Through all the twists and turns the New York Mets have taken over the past four years, one factor has always remained constant.
That particular factor is relief pitcher, Pedro Feliciano .
Feliciano, who has been a mainstay in the Mets bullpen since his second tour of duty with the team began in 2006, has proven to be one of the most reliable relievers in the National League over the past couple of years.
The 2009 season was no exception.
Feliciano appeared in 88 games, which broke his already impressive career high of 86, that was set in 2008.
Despite the fact that he also pitched six more innings than the previous season, Feliciano managed to lower his ERA by more than one full run to 3.03.
The question here is not whether or not Pedro should be back in 2010, but rather whether or not he is worthy of a multi-year contract extension?
It wasn’t all that long ago that there were rumblings of Feliciano seeking a three year contract extension that would buy out his final arbitration year next year, and cover two years of free agency.
This past season, Feliciano received $1.6 million for his services. According to Fangraphs , his performance last year warranted him $2.9 million.
It wouldn’t be surprising to see that number jump over at least the two million dollar mark next year when he is due for one final raise before he is set to hit the open market.
The contract may seem a bit excessive considering that there are tons of quality relievers available every year during the offseason. However, it is never a guarantee that they are going to perform as advertised.
With so many question marks heading into next year, the Mets cannot afford to have a weak bullpen or else it could be a repeat of the dreaded 2008 campaign.
All things set aside, the dollar amount is very reasonable considering that Feliciano is arguably the second most valuable asset in the bullpen next to Francisco Rodriguez .
Final Verdict: I am not a proponent of giving out long-term deals, by any means, especially for relievers.

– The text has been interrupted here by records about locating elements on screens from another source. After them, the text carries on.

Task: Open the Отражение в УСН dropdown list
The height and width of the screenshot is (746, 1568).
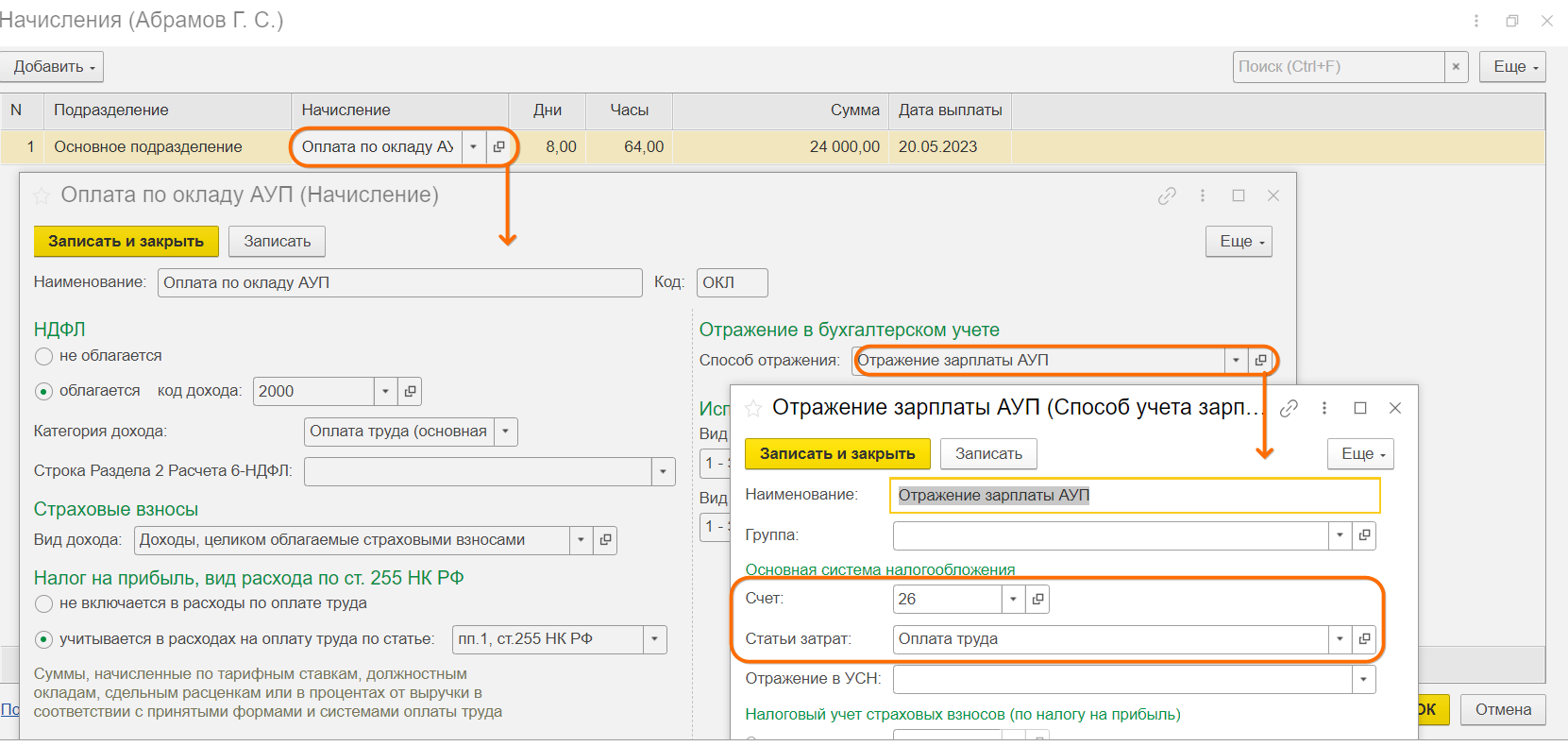Action: 1363,679
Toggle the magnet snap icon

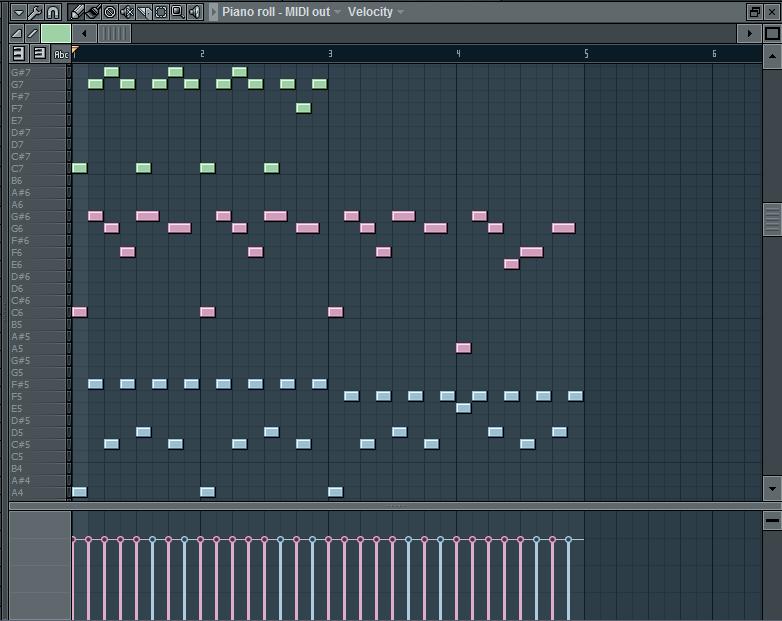tap(53, 12)
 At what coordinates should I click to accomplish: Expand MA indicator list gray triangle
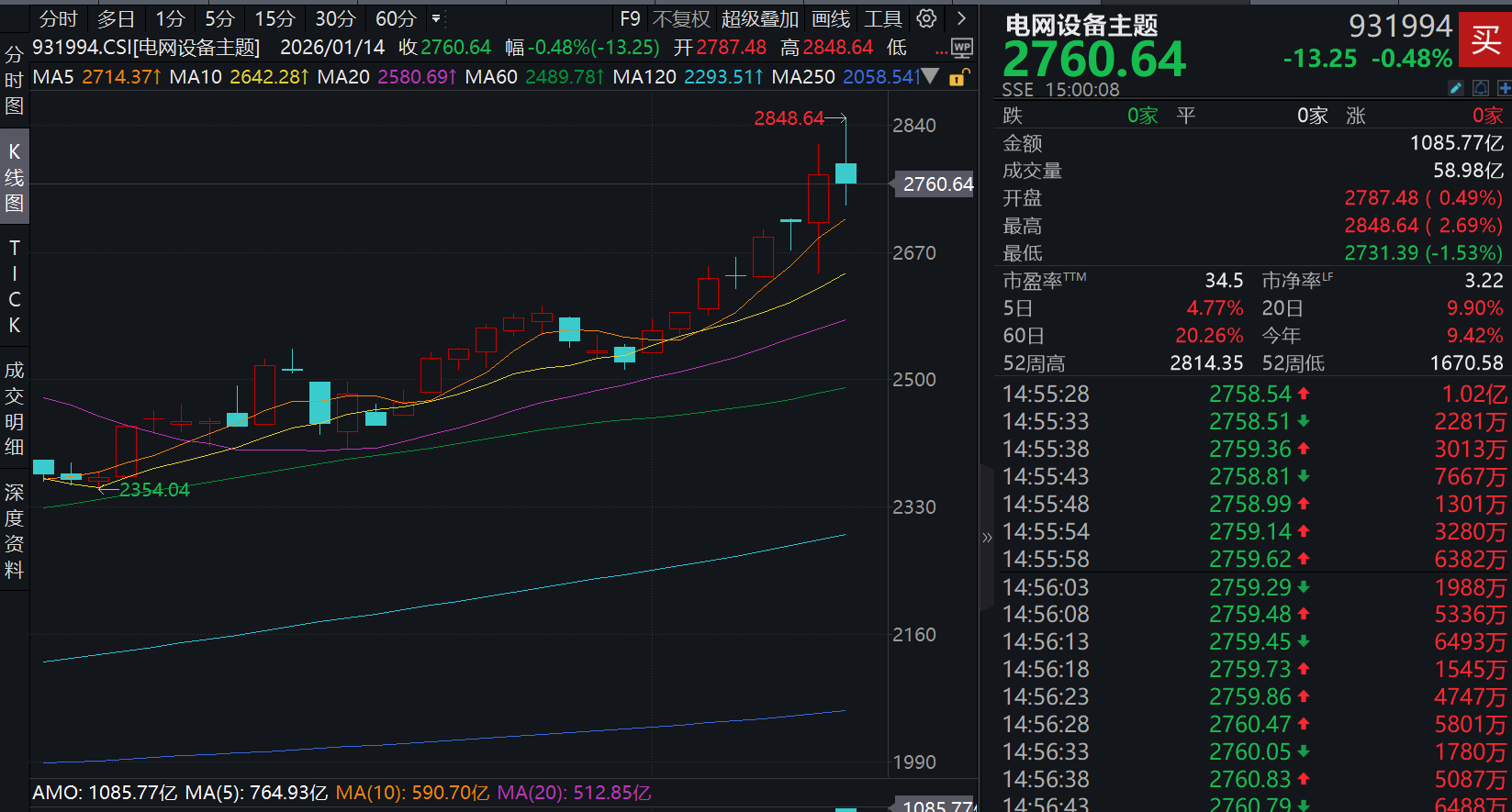pyautogui.click(x=930, y=77)
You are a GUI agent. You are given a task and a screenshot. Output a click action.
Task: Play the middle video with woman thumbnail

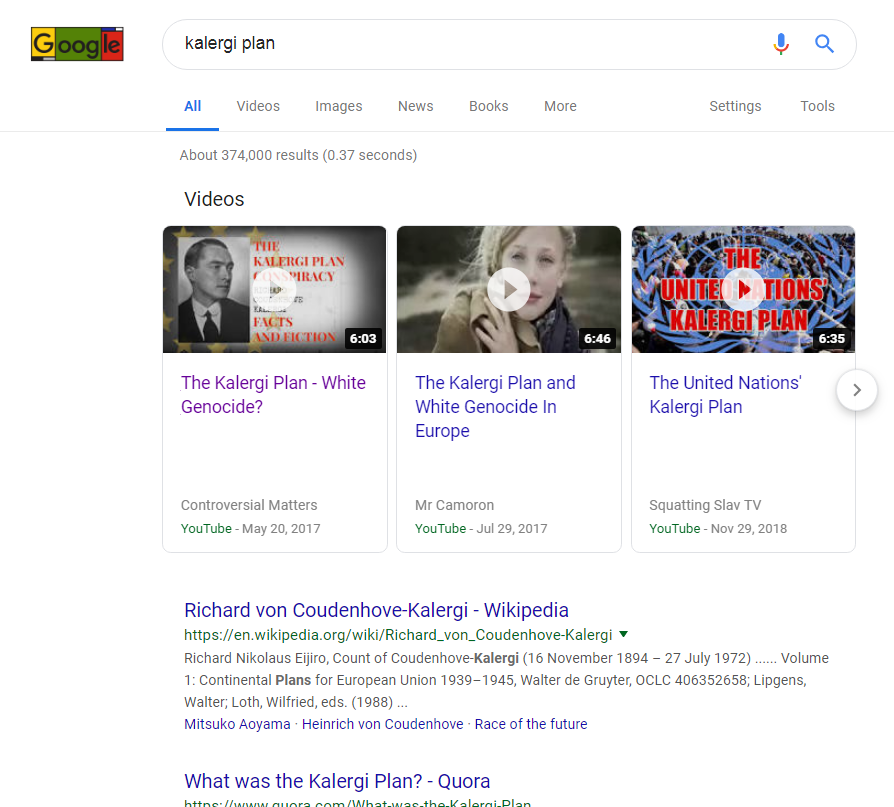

However, it is quite evident that Feliciano’s success with the organization is no fluke, as he has been very solid year in and year out.
If given the option, though I would shoot for a two-year extension, worth five or six million dollars.
Keeping the contract length reasonable enables the contract to be moved in the event the team wants to trade the reliever.
Also, at the conclusion of the deal Feliciano would be 35-years old and the team could then make a determination on what to do from there.